Work order
For every line in the records below that contains the word "mention", add one to a count, and report only that count.

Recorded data
--------------------------------

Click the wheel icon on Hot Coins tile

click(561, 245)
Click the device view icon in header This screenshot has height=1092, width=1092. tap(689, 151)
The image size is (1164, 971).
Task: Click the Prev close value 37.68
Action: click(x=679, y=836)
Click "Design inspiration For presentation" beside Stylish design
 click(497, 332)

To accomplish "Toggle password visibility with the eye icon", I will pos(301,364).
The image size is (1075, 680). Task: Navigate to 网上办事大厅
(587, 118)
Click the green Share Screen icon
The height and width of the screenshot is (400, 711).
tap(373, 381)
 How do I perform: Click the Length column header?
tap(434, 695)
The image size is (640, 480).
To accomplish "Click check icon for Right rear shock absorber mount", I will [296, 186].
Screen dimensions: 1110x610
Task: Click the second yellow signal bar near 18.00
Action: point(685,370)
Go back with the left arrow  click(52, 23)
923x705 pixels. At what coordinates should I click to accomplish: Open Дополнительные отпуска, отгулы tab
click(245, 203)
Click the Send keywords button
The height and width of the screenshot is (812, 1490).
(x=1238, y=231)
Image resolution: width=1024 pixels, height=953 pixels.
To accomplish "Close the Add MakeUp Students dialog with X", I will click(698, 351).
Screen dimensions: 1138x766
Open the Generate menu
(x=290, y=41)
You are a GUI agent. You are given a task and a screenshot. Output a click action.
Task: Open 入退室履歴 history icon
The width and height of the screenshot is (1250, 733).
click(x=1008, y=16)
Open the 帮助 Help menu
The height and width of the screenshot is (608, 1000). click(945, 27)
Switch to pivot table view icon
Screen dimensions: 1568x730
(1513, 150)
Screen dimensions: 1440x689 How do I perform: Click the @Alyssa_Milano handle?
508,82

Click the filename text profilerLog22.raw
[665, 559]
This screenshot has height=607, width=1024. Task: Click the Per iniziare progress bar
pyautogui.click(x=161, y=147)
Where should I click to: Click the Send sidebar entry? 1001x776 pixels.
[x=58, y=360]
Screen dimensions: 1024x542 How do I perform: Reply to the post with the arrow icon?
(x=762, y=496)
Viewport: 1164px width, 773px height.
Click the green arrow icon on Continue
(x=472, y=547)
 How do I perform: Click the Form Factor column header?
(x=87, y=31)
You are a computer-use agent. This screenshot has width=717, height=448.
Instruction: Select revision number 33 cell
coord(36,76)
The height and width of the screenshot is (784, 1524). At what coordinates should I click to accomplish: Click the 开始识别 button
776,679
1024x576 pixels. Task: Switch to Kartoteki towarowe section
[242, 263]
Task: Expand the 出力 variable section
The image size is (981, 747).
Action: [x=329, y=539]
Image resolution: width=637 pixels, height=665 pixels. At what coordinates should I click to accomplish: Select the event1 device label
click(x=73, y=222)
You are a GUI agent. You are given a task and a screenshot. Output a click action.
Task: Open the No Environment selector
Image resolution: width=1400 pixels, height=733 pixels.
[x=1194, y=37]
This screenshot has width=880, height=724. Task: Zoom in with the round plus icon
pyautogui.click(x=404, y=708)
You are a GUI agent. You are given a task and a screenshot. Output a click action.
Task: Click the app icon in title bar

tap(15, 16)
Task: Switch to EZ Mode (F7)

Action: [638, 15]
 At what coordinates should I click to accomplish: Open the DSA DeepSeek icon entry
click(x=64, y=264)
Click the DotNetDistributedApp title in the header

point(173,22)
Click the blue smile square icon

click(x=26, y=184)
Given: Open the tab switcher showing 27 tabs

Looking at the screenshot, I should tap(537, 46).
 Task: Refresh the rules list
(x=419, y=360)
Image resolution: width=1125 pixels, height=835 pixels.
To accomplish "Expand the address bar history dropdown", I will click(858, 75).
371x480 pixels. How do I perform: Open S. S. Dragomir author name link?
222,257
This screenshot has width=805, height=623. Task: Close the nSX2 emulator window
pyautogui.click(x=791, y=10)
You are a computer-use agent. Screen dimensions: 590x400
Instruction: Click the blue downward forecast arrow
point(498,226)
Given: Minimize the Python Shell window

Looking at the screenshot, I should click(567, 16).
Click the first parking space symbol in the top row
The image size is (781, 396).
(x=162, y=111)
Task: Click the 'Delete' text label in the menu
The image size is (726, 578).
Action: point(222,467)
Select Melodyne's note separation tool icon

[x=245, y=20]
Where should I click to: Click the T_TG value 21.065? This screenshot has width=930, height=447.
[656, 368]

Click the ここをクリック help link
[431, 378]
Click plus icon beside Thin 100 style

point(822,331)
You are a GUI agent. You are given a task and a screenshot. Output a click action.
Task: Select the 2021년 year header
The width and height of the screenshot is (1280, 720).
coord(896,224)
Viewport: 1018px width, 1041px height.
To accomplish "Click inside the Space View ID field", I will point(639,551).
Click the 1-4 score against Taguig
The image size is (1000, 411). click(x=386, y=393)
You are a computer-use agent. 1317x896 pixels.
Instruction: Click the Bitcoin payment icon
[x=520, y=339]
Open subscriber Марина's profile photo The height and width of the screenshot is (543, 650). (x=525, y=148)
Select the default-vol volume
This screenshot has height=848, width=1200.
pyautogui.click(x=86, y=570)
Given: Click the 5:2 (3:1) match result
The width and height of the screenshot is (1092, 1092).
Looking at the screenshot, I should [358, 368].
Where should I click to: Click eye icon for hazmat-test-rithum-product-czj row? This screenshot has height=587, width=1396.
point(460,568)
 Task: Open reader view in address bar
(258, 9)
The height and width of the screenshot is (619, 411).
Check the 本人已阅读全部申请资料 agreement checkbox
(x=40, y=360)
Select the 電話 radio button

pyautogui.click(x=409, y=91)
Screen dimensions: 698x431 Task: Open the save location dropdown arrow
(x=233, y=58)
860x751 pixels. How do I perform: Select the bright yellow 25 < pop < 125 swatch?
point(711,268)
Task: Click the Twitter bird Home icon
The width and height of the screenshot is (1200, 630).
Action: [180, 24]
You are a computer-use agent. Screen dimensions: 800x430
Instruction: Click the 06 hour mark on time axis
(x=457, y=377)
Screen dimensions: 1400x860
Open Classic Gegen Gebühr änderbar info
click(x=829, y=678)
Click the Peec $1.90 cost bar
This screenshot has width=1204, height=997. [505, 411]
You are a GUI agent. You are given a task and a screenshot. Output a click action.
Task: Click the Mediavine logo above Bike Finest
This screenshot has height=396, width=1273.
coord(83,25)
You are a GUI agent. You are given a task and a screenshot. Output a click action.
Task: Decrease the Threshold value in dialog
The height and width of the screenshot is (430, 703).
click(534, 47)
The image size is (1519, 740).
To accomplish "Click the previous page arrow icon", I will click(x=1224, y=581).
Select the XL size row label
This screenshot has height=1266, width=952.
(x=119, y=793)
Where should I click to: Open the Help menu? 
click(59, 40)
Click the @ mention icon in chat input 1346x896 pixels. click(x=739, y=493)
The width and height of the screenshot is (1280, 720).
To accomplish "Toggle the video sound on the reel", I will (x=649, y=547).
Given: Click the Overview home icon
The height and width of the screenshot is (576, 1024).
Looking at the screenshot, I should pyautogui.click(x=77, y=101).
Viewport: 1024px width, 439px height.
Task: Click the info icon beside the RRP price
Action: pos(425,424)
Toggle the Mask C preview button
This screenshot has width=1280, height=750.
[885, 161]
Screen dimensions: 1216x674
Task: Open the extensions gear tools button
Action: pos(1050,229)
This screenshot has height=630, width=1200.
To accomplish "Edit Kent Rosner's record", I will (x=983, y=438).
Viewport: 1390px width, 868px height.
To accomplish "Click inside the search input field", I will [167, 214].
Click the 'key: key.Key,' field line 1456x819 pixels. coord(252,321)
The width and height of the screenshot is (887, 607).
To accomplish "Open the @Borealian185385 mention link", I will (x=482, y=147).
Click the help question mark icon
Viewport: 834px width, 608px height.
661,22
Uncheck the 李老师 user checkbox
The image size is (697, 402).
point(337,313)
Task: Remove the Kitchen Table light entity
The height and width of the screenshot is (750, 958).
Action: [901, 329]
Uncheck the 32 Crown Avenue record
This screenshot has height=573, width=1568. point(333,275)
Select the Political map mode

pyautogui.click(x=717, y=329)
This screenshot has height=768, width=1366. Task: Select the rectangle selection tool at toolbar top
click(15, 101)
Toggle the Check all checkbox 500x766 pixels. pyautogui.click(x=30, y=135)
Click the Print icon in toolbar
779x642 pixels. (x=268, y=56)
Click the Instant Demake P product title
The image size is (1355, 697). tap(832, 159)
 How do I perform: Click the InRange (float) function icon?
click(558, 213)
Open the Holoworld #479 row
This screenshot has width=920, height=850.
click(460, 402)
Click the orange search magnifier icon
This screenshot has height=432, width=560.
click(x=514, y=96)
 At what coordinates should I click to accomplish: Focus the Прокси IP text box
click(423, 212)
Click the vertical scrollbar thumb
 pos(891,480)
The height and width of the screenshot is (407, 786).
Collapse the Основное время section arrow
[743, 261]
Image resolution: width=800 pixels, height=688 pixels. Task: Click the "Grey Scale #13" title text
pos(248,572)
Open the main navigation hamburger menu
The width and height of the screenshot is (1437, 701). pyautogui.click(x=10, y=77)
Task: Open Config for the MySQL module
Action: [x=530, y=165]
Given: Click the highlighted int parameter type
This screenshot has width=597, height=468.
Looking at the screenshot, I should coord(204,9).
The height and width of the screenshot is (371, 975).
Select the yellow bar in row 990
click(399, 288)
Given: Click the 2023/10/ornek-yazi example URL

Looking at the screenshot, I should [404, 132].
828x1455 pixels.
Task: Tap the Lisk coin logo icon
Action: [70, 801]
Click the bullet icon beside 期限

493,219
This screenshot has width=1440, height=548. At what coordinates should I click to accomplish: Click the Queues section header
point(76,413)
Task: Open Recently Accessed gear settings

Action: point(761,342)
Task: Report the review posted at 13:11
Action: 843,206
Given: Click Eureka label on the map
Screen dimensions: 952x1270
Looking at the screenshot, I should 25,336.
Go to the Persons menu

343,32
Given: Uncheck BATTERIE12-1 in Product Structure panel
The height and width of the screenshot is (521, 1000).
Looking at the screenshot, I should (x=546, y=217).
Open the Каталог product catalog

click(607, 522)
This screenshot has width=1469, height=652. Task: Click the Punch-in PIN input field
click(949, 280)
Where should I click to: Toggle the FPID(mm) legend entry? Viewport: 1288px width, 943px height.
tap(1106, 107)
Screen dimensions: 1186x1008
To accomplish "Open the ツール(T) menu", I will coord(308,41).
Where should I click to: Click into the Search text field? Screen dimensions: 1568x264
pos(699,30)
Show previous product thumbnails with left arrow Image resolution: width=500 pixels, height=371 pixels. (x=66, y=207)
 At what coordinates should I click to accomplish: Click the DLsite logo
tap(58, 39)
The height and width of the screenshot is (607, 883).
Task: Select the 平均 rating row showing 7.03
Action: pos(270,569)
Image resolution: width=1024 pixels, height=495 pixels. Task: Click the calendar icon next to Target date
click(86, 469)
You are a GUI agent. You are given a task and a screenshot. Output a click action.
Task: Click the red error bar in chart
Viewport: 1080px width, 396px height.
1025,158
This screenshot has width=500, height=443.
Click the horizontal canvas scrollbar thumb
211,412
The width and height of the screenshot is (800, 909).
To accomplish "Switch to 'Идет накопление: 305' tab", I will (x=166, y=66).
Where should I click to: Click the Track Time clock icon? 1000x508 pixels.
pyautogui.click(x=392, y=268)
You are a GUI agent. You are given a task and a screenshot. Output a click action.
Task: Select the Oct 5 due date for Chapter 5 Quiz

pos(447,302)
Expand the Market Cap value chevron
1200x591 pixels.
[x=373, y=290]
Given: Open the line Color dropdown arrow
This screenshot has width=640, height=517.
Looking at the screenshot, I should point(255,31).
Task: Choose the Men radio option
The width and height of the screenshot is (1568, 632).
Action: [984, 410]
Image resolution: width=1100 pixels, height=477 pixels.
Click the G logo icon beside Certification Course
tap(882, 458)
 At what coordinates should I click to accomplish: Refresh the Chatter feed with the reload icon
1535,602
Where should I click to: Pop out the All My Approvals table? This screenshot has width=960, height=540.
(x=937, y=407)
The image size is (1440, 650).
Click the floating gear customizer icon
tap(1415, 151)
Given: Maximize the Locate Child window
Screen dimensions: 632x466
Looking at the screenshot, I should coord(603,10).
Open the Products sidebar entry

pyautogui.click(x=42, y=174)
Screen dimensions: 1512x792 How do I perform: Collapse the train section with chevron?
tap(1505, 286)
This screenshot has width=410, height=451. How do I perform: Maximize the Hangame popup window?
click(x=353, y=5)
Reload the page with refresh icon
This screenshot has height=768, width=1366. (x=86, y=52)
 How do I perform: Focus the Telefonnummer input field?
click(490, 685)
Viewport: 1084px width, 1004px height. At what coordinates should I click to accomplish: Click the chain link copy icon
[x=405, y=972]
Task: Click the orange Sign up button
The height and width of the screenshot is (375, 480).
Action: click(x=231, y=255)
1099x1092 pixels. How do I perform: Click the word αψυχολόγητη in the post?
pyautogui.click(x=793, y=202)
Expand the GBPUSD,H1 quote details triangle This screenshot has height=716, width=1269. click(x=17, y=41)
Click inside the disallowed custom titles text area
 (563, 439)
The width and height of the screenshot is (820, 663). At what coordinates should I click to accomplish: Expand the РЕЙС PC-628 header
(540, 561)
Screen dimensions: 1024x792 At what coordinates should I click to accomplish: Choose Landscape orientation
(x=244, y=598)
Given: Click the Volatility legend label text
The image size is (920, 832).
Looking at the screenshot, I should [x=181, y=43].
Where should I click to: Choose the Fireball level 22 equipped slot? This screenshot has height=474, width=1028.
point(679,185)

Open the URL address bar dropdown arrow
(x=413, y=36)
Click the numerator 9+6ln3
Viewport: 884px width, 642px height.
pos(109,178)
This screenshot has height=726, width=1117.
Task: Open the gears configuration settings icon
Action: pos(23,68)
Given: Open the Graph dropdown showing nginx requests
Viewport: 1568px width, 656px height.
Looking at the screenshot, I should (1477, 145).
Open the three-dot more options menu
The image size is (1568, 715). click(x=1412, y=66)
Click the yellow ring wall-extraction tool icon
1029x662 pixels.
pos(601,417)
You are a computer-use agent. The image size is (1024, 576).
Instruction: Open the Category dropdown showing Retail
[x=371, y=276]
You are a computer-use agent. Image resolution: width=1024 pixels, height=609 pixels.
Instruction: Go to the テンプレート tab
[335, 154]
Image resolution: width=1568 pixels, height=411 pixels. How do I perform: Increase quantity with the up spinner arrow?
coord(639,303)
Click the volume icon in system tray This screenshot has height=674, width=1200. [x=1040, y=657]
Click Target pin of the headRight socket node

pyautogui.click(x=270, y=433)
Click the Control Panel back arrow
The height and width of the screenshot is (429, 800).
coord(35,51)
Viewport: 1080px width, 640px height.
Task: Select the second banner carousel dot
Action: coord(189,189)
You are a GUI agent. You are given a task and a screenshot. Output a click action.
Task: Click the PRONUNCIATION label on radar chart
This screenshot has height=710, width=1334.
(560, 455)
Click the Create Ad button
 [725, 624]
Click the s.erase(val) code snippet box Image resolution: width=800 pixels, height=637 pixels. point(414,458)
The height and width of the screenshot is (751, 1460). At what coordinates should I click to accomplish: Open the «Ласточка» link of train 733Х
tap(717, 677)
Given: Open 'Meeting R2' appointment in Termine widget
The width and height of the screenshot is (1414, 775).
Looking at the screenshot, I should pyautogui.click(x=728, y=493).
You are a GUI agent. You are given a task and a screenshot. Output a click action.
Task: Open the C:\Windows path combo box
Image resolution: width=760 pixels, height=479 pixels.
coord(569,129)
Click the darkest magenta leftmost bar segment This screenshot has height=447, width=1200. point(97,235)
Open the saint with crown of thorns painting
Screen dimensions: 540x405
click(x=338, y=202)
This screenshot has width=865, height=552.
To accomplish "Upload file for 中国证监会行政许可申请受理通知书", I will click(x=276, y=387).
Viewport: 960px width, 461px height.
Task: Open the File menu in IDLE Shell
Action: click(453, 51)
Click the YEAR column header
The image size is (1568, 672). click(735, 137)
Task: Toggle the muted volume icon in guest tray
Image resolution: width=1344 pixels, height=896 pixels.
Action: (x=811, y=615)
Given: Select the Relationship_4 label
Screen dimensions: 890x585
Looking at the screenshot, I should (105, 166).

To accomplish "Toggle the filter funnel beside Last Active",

--------------------------------

Result below
2